▶ PROBLEM
Write out, word for word, every line from the one where "Website (31, 2100)" occurs to the final line of the entries, and nothing beyond them.

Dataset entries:

-------------------------

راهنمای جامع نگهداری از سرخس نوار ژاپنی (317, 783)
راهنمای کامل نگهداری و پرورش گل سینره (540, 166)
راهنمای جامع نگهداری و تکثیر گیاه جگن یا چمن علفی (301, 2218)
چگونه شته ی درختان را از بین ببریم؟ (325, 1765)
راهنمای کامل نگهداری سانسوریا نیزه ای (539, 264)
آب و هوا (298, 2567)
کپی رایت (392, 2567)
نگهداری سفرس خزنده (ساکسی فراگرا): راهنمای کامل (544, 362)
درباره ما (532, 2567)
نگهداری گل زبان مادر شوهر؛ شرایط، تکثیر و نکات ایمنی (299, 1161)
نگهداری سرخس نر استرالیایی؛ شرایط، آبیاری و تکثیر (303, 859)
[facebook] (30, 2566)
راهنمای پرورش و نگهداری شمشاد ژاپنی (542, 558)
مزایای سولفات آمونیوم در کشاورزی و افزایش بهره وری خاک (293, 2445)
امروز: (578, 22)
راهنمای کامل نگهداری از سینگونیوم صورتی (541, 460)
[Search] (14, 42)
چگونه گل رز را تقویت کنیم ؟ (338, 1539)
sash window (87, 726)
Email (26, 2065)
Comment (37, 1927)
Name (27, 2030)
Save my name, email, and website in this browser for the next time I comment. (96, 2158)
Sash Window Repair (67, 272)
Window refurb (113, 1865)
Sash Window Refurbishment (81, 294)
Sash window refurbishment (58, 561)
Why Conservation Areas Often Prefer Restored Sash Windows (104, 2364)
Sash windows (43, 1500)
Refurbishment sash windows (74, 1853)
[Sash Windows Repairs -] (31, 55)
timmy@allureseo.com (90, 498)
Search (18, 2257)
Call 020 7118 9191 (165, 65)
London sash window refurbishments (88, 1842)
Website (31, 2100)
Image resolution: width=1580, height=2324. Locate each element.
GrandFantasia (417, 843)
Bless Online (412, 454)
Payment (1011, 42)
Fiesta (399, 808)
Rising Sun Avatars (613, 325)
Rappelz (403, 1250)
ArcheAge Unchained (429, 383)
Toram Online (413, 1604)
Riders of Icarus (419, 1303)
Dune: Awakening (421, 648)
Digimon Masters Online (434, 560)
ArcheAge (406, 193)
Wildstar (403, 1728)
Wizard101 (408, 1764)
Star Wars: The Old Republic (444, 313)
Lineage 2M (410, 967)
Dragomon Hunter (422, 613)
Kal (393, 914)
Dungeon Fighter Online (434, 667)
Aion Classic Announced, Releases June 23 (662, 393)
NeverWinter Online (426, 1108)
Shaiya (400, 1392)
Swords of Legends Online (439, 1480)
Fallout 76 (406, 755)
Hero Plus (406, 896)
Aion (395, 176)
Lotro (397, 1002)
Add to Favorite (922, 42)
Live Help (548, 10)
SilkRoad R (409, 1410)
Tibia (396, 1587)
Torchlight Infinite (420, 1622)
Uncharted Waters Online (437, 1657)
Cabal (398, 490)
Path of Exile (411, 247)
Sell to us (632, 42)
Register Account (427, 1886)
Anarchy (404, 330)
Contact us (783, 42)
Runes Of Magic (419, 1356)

-------------------------

▶ SOLUTION FOR THIS EXERCISE
Website (31, 2100)
Image resolution: width=1580, height=2324. Locate each element.
GrandFantasia (417, 843)
Bless Online (412, 454)
Payment (1011, 42)
Fiesta (399, 808)
Rising Sun Avatars (613, 325)
Rappelz (403, 1250)
ArcheAge Unchained (429, 383)
Toram Online (413, 1604)
Riders of Icarus (419, 1303)
Dune: Awakening (421, 648)
Digimon Masters Online (434, 560)
ArcheAge (406, 193)
Wildstar (403, 1728)
Wizard101 (408, 1764)
Star Wars: The Old Republic (444, 313)
Lineage 2M (410, 967)
Dragomon Hunter (422, 613)
Kal (393, 914)
Dungeon Fighter Online (434, 667)
Aion Classic Announced, Releases June 23 (662, 393)
NeverWinter Online (426, 1108)
Shaiya (400, 1392)
Swords of Legends Online (439, 1480)
Fallout 76 (406, 755)
Hero Plus (406, 896)
Aion (395, 176)
Lotro (397, 1002)
Add to Favorite (922, 42)
Live Help (548, 10)
SilkRoad R (409, 1410)
Tibia (396, 1587)
Torchlight Infinite (420, 1622)
Uncharted Waters Online (437, 1657)
Cabal (398, 490)
Path of Exile (411, 247)
Sell to us (632, 42)
Register Account (427, 1886)
Anarchy (404, 330)
Contact us (783, 42)
Runes Of Magic (419, 1356)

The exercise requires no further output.